> Set of tasks:
[1] List every work by Snelson that the passage on Snelson's sculpture below names by title.
[2] Rewrite the paragraph of the passage on Snelson's sculpture below that begins "Such complexities and embellishments" as a shorter paragraph that keeps its main facts.
[3] According to the passage on Snelson's sculpture below, how wide is the expanse that Cantilever crosses in midair?

#### Text provided

All of the later axial pieces in Snelson’s oeuvre are variations on this generative pattern, and they reveal the development of a stunning virtuosity and increasing mastery over his materials. That development has generally been characterized by an intermittent tendency towards complexity and complication -towards what might be described best as a ”baroqueness” Black Tower, begun in 1962, evidences this complicating tendency in the trigonal helix that is generated by its three-element module; the earlier X Column, by contrast, was generated by a two-element module. Similarly, Trigonal Tower, also begun in 1962, employs a three-element matrix, but the three lowest elements are elaborated into triple extensions of the very tower they support; it is as if Snelson were making arpeggios upon arpeggios.


Such complexities and embellishments are for their own sake; they are not mandated by the essential structural principle but are simply permitted by it. And Snelson takes artistic license by challenging the limits of what he can make his materials do and demonstrating his technical and artistic virtuosity. Cantilever, 1967, one of the artist’s most dramatic works of that period, is a horizontal axial structure that defies the force of gravity as it crosses a thirty-foot expanse in midair, unsupported by any external structure. He built this specifically as a response to the challenge posed by his technique. “[Cantilever] reflects part of my struggle to do something that is ultimate. In the same way that a race car designer wants to build a race car to perform to the utmost possible limits, even to the extent that it will fall apart after it has crossed the finish line, so have I built [Cantilever] …. The point is that engineering is quite restrictively concerned with the solutions to specific problems as service for some function. I am interested in finding how far you can push structure”.


A similar impulse motivated Snelson’s building of the three Needle Towers. “I had this notion’ he explains, “that it would be wonderful to stand on the ground and see a tower whose parts at the top were so small that you couldn’t see them with the naked eye. It would be possible at some height to fade out as if it were in a fog. As if it were infinite – that was the idea behind it. I’m terribly romantic. I’m sure people imagine me to be some kind of conceptually frozen engineer. But I just don’t get it, because what I’m absorbed with is the infinite perfection of connections -of one piece to the next, one little item to the next, and so forth, as if the whole universe could be controlled within the confines of one piece, and yet expansible”

########
#### Entries provided

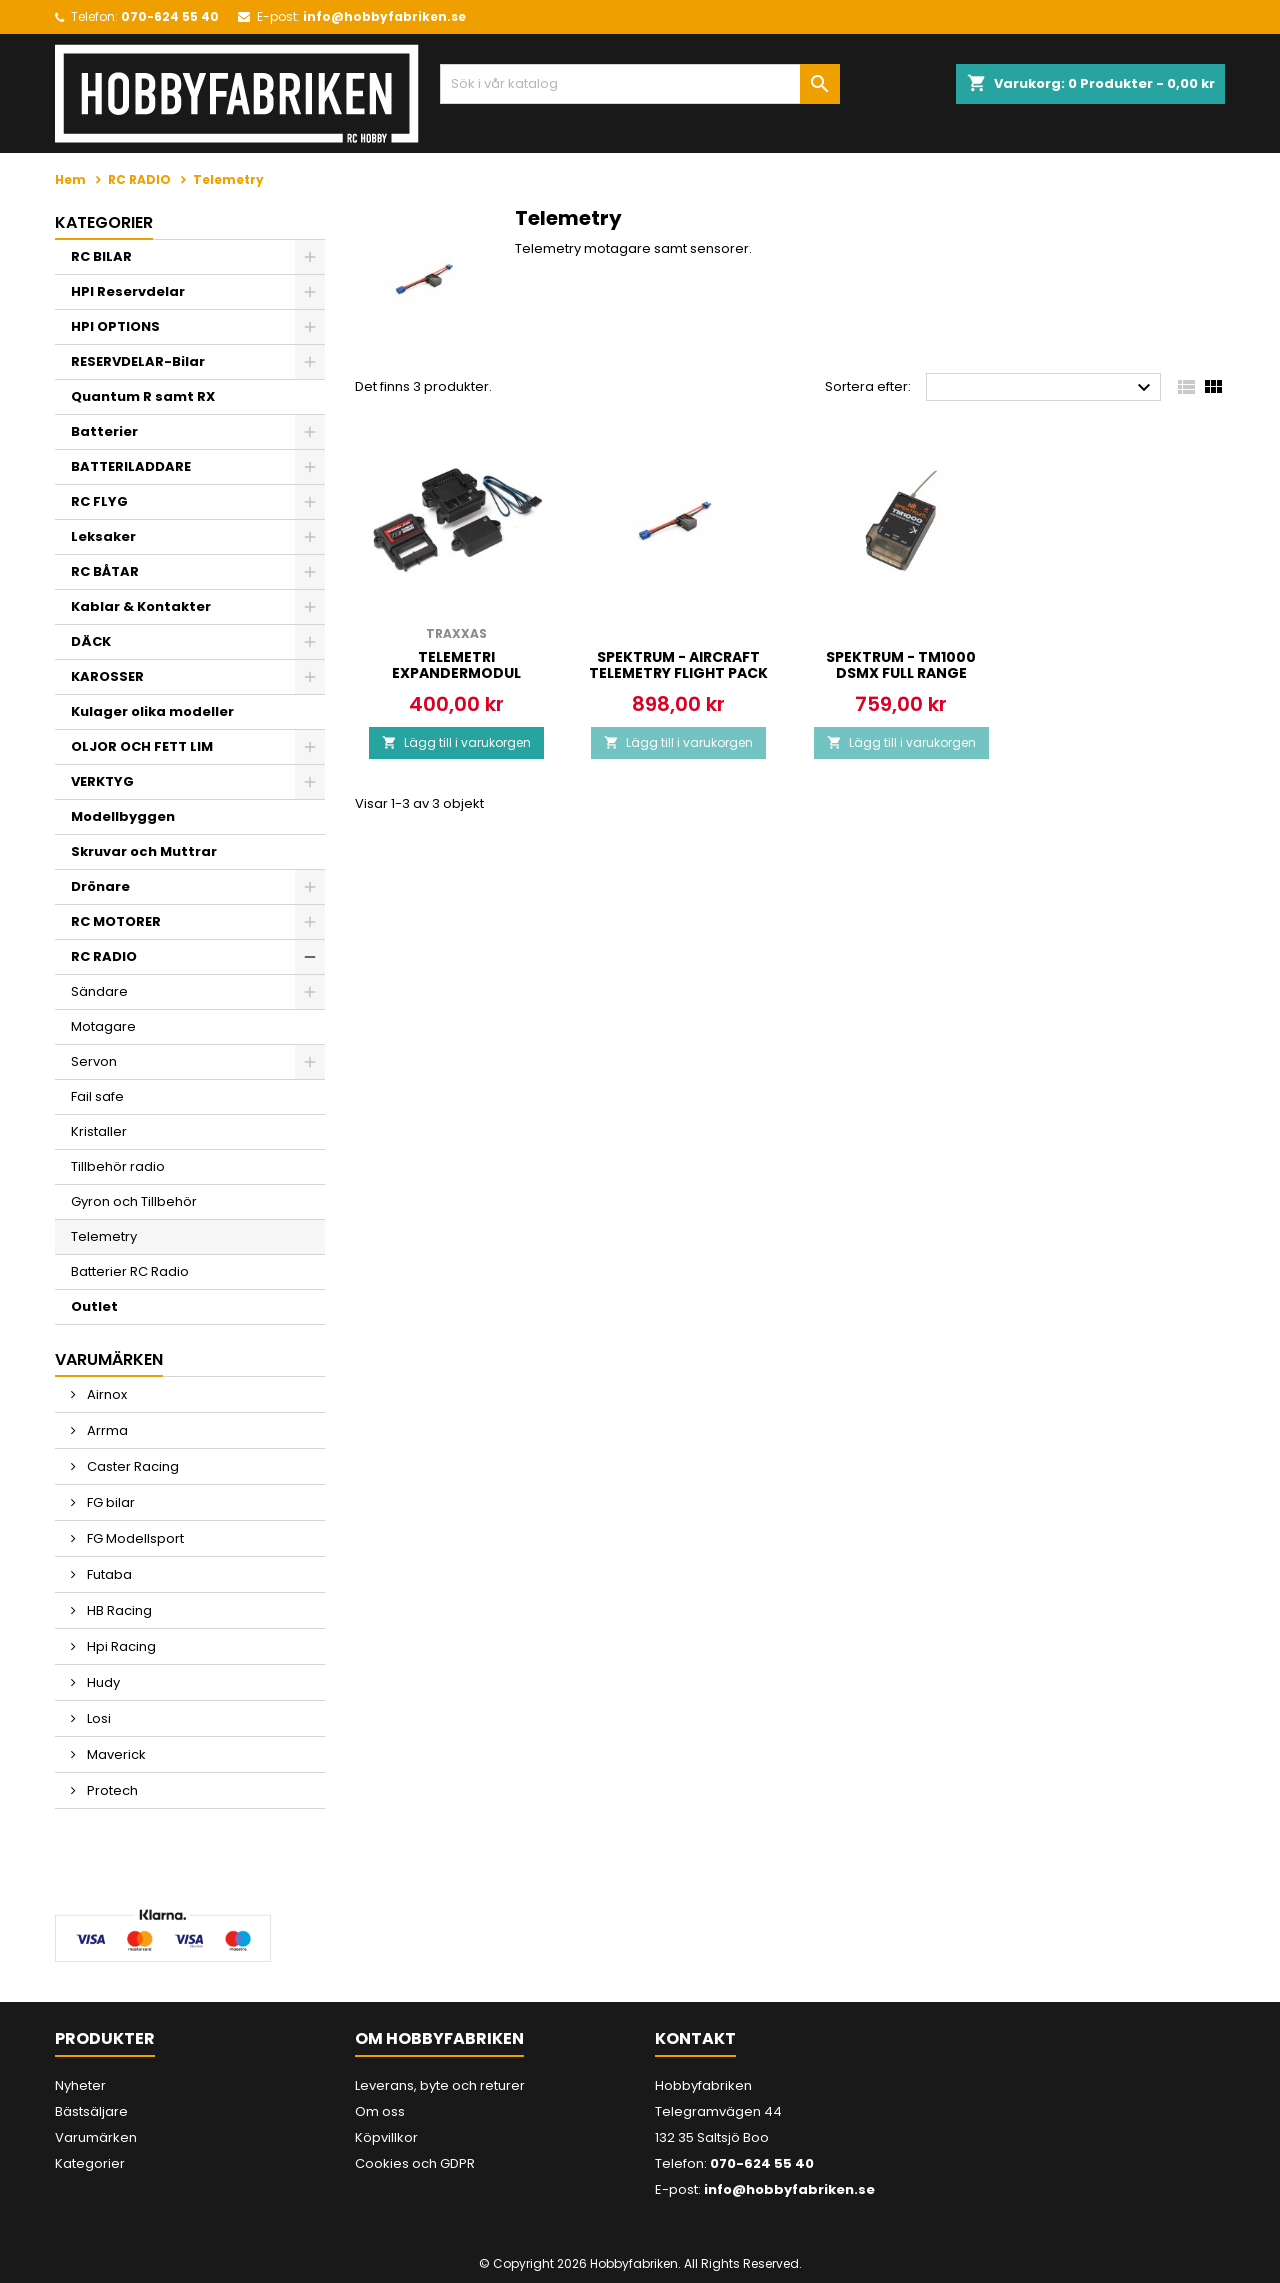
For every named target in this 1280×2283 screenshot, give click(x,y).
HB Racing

########
#### Entries provided

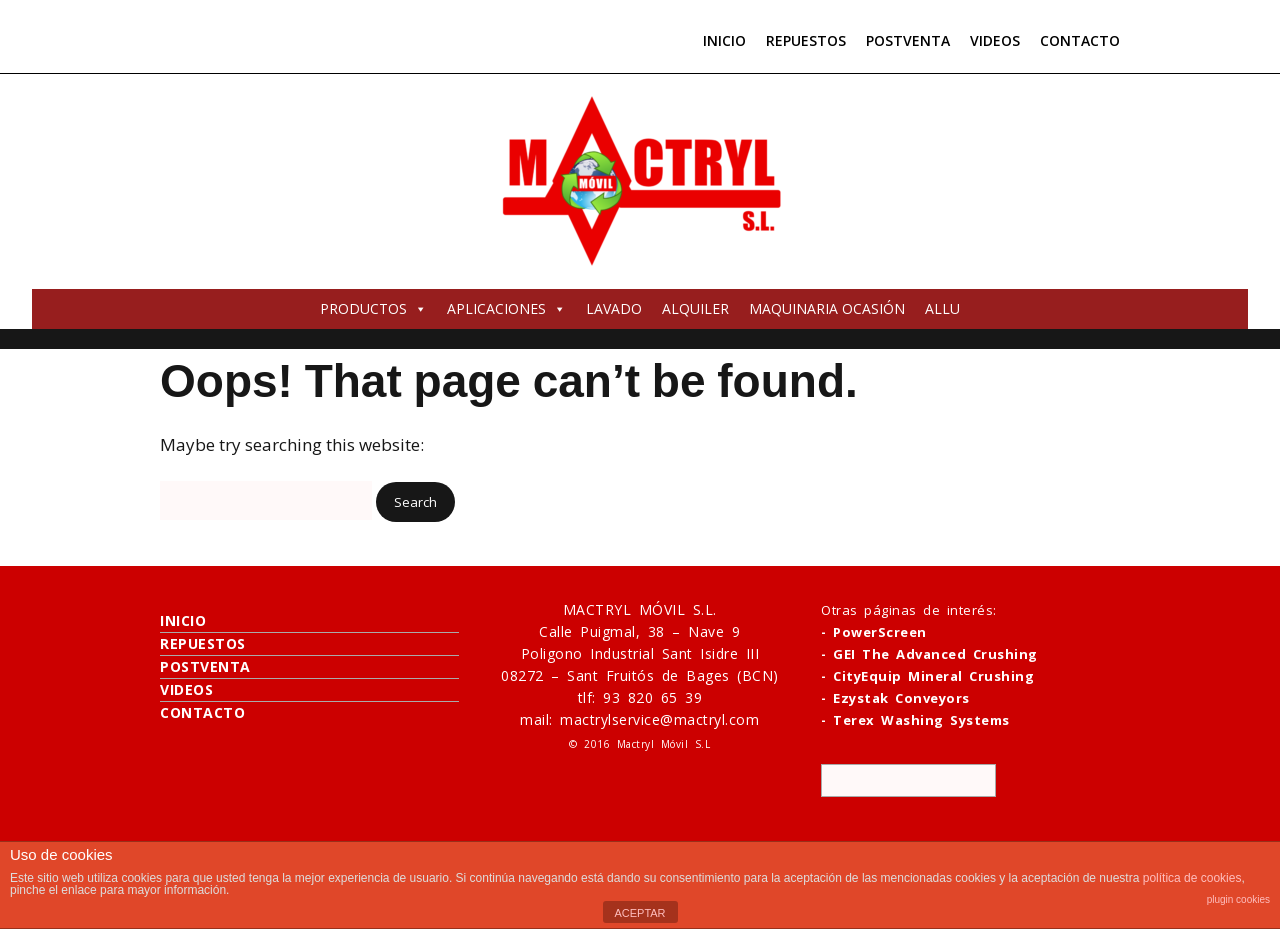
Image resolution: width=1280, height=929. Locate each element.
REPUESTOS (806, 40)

########
#### Entries provided

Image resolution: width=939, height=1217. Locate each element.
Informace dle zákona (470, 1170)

########

> Solutions below:
[1]
Black Tower
X Column
Trigonal Tower
Cantilever
Needle Towers

[2] These complexities are for their own sake: the structural principle permits them but does not require them. Snelson tests the limits of his materials to show his technical and artistic virtuosity. Cantilever (1967), one of his most dramatic works of that period, is a horizontal axial structure that crosses a thirty-foot span in midair with no external support. He built it in response to the challenge his technique posed. Comparing himself to a race car designer who pushes a car to its utmost limits, he says that engineering serves specific functions, while he wants to find how far structure can be pushed.

[3] Thirty feet.